The government claims to be in favor of allowing Jewish towns in Judea and Samaria to grow “naturally,” expanding incrementally to ensure that children and grandchildren are able to remain in the towns where they grew up, if they so wish.
In reality, though, no practical steps have ever been taken to ensure this minimum growth in Yesha, with the result being that many Yesha towns are experiencing severe housing shortages, since the government will not allow wide-scale expansion in these towns, despite the huge demand for housing by young couples.
MKs Ya'akov Katz (Ketzaleh), chairman of the National Union, along with Likud MK Yariv Levin and Yisrael Beiteinu MK David Rotem have initiated a law that will force the government to “put its money where its mouth is.”
On Sunday, the Ministerial Law Committee will consider a law by the three MKs that will require the Prime Minister and Defense Minister to issue tenders for new homes in the ten biggest towns in Judea and Samaria, in order to ensure that they can expand sufficiently to ensure natural growth.

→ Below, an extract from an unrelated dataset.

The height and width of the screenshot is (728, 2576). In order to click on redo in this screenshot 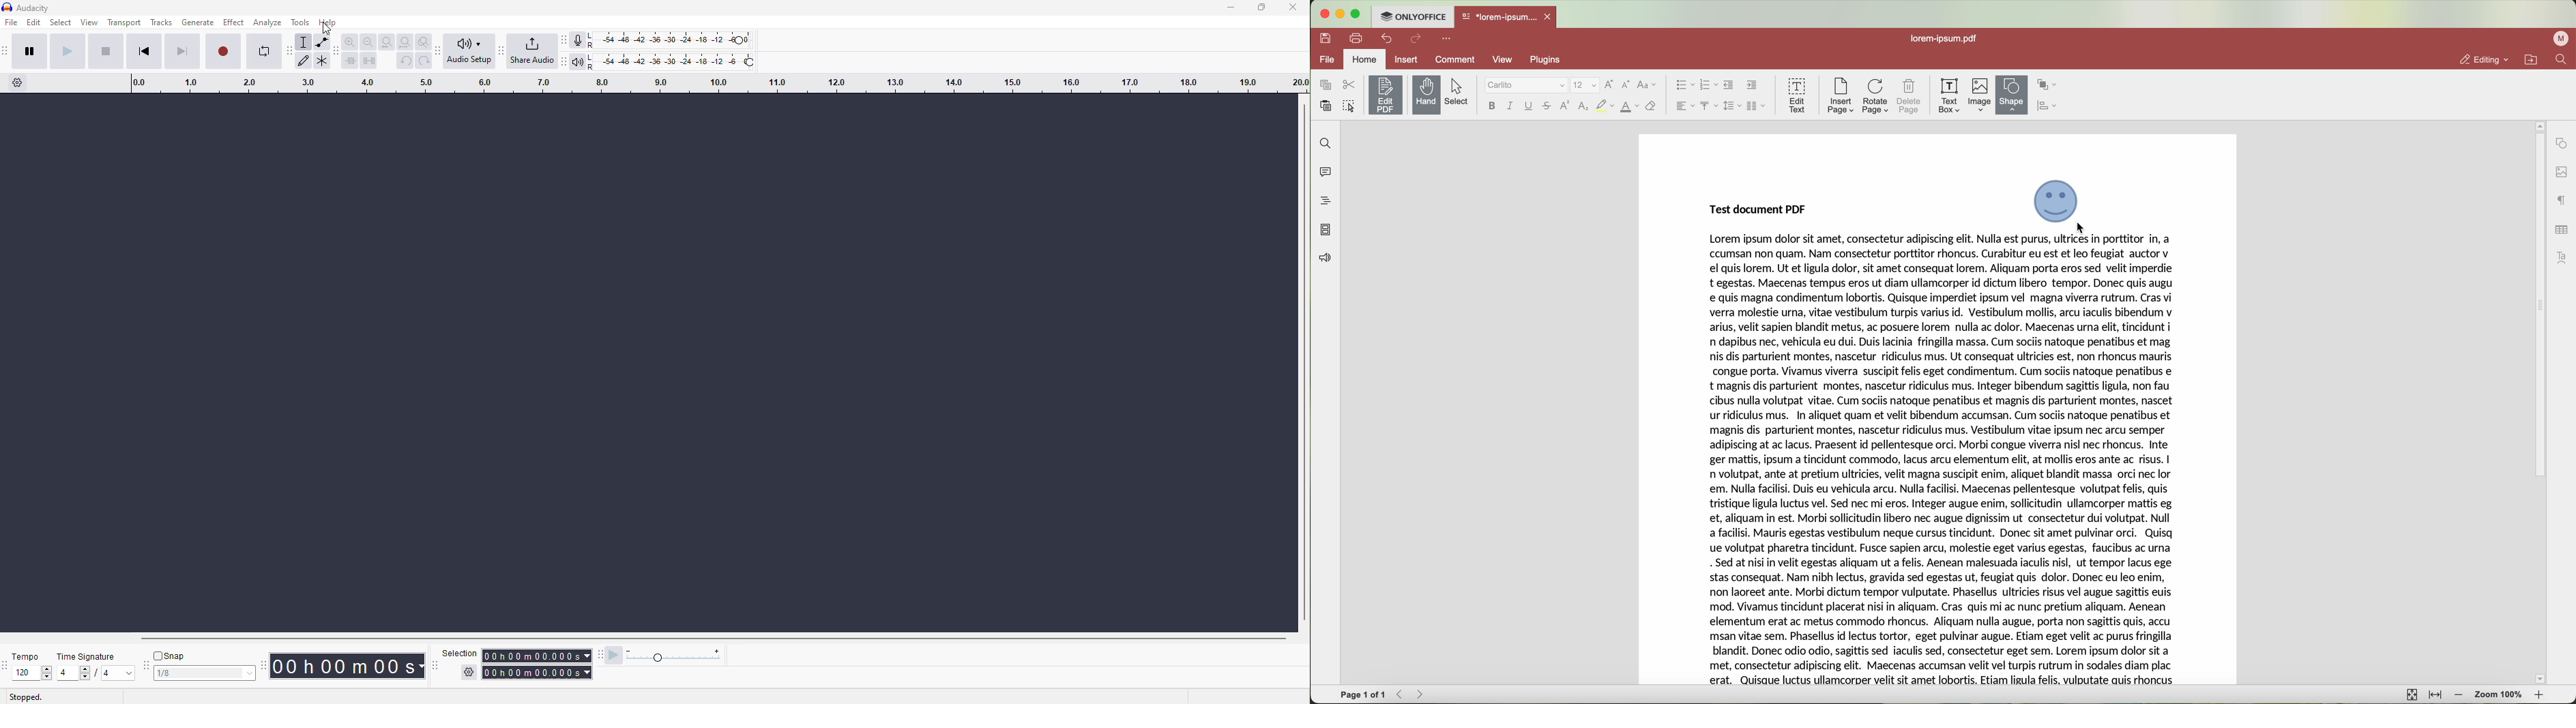, I will do `click(1417, 40)`.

The law would apply to Ma'ale Adumin, Ariel, Beitar Ilit, Modi'in Ilit, Alfei Menashe, Karnei Shomron, Beit Aryeh, Oranit, and Kiryat Arba. THe law will be brought before the Ministerial Law Committee next Sunday for approval.
Each year, according to the proposed law, the Housing Minister will examine the number of residents in each of the ten cities and towns, determining how many more people live in the town since the previous year.

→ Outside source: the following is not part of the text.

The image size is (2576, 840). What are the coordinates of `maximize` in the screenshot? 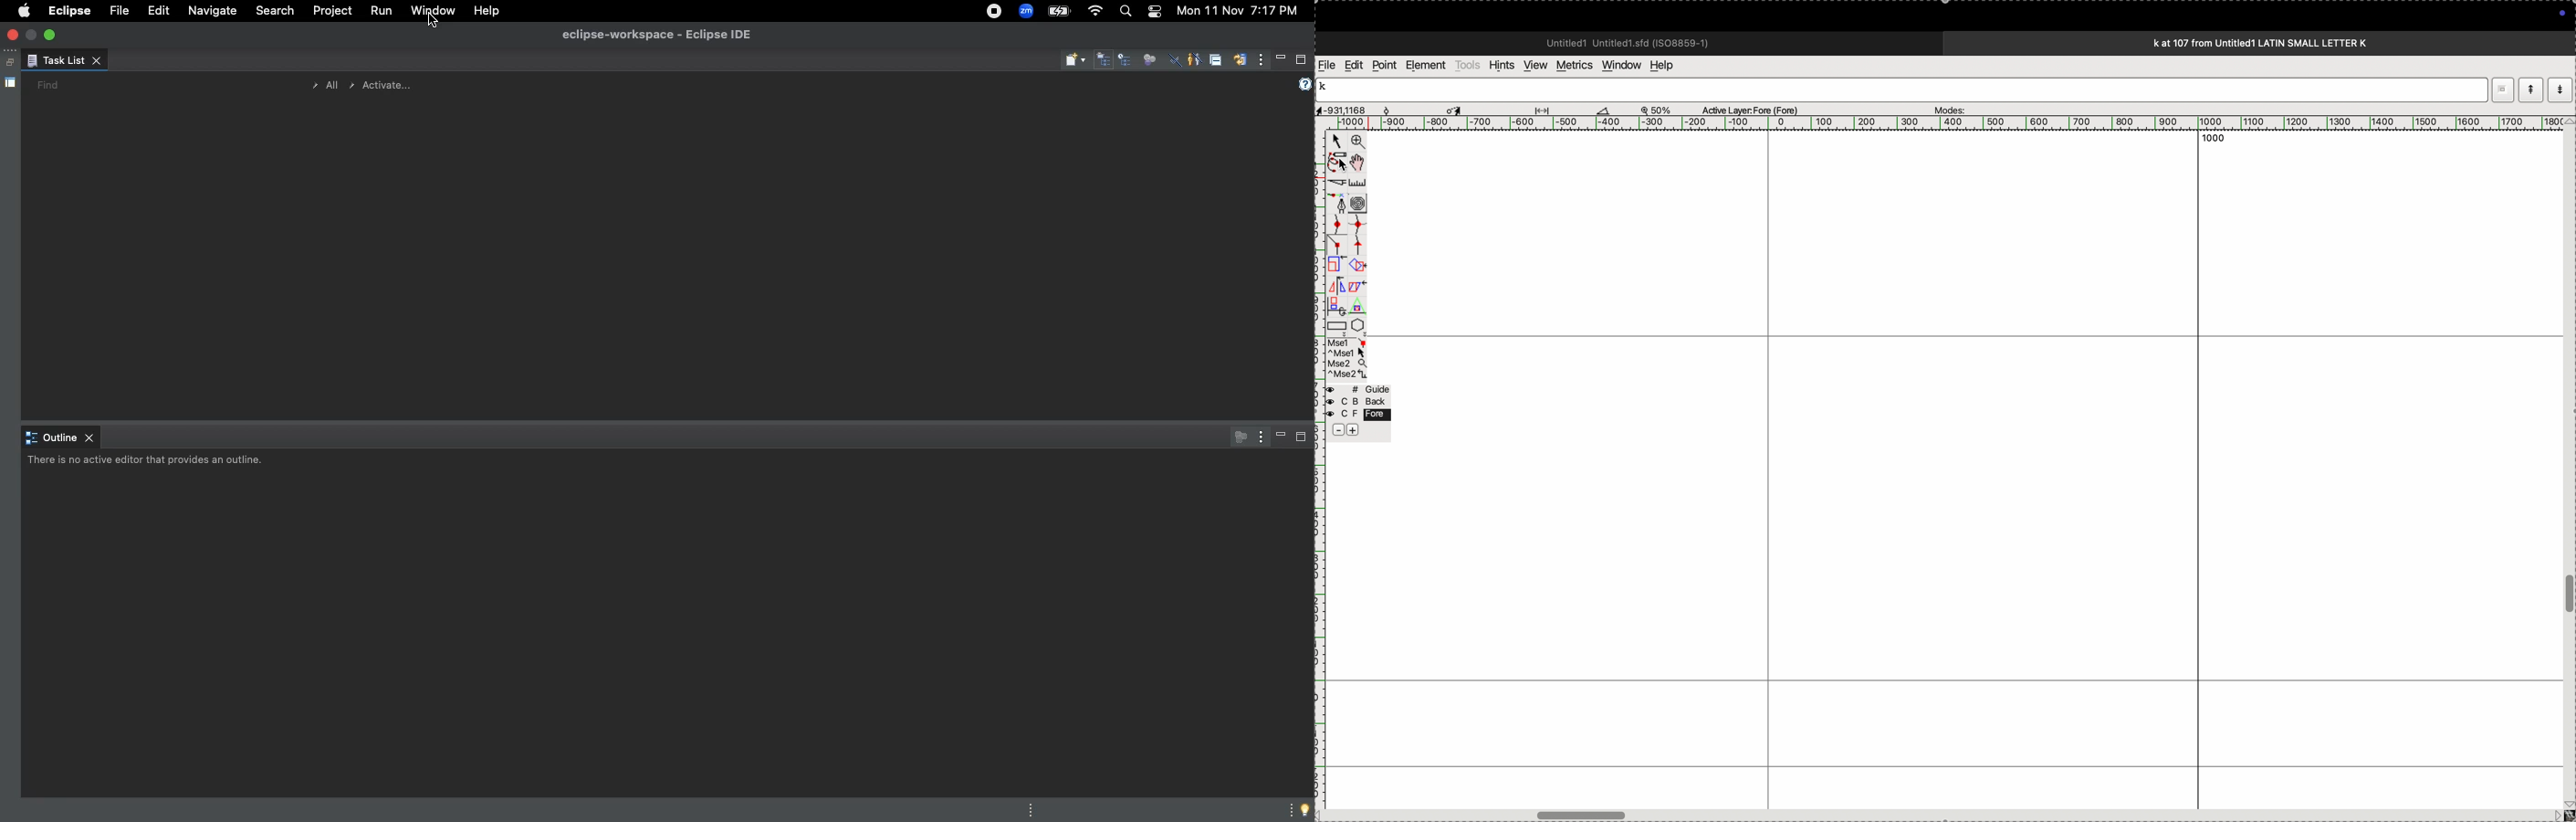 It's located at (52, 34).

The Defense Minister, who currently must approve all projects in Yesha and simply did not do so for a lengthy period, will be required to sign permits allowing for the marketing and sales of apartments and homes.
The MKs said that they got the idea for the law after it became clear that construction was still frozen de fact in Judea and Samaria, despite the official end of the building freeze last year.
The bill is designed, the MKs said, to ensure that the government fulfills its promises, and to ensure that residents of Judea and Samaria receive their basic rights to live in the communities they call home.